When I use grep -c on my readmappings.tsv file, I find this file has a total of 1333338 lines, with the counts of lines and percentage: bongori | 133334 | 0.10000015 enterica | 666666 | 0.4000021 e.coli | 533338 | 0.49999775
So while not exact, my readmappings file does fit closer to the abundance I put in the abundance.tsv file, then what I would expact from making these caclulations myself. Is there a better way to check the fraction of reads simulated besides grep -c on the readmappings.tsv?
I think grep -c on the readmappings file should be fine. I tried the same on a few of my datasets and the results were as I expected it (i.e. the larger genomes having far more reads than the smaller ones, even with lower abundance).
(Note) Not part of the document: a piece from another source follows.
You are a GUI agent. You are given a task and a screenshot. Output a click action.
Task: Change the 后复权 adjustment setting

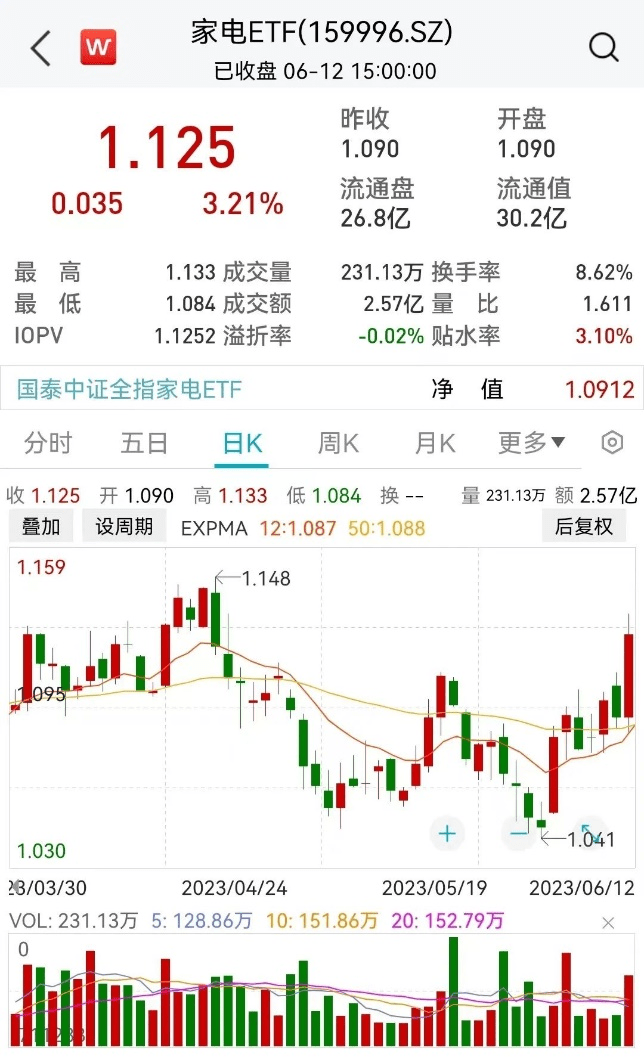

Which read simulator did you use?
I will have to look into it, but I have the strong suspicion that this is a bug in CAMISIM when using wgsim. Could you run the same data set using ART and look if the distribution of reads is as you (and I :wink: ) would expect?
Hi again,
I ran the simulation again with:
readsim=tools/art_illumina-2.3.6/art_illumina error_profiles=tools/art_illumina-2.3.6/profiles samtools=tools/samtools-1.3/samtools profile=mbarc size=0.1 type=art fragments_size_mean=270 fragment_size_standard_deviation=27
This resulted in:
| grep -c % | grep -c count | expected | |
|---|---|---|---|
| S bongori | 0.094 | 62884 | ~0.09 |
| E coli | 0.490 | 326554 | ~0.49 |
| S enterica | 0.416 | 277222 | ~0.42 |
| 666660 |
The expected row is what I (and you :) )expected my distribution to look like. It is a very good match when using art! For error free simulation, I think I can still use my simulated reads (my only goal is to use them together with kraken/bracken, and check if I can find the abundance simulated with bracken), since the simulated numbers are what I expected.
Okay, that is good to hear. It is still a bug/inconsistency for wgsim (and likely for Nanosim as well) which I will fix.
If you can use your data regardless that is great.